Exercise brief: Search the records for the string "output" and return each line that has it.
** Data shown follows **
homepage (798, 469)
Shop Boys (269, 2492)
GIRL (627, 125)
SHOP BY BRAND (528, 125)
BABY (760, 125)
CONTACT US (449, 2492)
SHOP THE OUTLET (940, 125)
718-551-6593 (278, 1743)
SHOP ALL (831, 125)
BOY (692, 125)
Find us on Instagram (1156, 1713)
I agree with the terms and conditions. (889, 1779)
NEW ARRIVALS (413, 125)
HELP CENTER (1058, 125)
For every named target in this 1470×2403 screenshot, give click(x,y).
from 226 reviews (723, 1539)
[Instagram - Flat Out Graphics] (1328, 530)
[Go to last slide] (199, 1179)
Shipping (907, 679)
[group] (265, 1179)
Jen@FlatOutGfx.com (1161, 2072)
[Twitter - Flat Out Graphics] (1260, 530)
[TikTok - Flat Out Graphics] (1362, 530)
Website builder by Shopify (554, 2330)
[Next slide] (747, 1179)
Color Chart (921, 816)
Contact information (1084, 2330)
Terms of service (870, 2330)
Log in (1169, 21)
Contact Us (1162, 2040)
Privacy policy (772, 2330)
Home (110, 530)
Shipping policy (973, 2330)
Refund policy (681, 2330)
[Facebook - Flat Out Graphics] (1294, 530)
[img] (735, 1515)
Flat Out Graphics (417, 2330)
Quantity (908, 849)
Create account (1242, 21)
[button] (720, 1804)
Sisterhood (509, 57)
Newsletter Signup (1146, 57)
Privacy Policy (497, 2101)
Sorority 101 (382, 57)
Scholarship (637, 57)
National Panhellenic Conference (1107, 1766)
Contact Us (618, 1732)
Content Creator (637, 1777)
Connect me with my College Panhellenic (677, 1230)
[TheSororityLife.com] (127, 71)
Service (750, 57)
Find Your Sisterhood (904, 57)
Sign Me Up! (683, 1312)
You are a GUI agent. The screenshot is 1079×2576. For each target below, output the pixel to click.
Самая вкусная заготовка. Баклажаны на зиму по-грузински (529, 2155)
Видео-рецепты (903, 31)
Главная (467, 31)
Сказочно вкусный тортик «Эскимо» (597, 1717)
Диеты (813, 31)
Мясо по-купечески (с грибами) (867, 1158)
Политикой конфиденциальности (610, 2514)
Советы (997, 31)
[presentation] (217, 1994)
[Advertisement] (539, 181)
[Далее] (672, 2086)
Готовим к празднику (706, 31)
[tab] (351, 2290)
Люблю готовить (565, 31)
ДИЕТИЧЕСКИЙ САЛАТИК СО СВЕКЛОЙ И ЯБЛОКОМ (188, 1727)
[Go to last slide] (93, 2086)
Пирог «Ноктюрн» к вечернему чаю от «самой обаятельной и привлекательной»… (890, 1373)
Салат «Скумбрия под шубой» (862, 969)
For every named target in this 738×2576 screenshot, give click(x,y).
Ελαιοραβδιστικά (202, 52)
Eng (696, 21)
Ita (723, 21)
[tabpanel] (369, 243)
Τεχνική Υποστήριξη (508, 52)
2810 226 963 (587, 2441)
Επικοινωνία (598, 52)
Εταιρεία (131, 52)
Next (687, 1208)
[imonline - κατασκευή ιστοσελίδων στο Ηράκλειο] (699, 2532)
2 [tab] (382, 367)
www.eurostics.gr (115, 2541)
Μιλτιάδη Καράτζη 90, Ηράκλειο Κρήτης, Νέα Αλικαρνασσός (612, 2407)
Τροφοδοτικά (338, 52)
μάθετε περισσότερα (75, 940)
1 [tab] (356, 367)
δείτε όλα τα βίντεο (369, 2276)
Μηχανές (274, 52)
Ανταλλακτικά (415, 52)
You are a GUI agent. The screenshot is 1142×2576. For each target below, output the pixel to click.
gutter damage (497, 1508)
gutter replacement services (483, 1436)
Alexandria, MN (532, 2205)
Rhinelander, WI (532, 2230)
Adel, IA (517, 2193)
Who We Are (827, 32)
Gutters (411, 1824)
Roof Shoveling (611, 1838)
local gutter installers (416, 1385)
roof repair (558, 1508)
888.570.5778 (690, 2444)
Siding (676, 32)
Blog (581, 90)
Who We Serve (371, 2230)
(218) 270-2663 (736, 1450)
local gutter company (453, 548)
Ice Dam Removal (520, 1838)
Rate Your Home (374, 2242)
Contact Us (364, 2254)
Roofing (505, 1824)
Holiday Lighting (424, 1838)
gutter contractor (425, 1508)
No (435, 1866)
** End of Data shown **
Response to the exercise:
You are a GUI agent. The screenshot is 1079×2576. For each target below, output the pixel to click.
You are a GUI agent. The screenshot is 1142×2576. For each target below, output the pixel to click.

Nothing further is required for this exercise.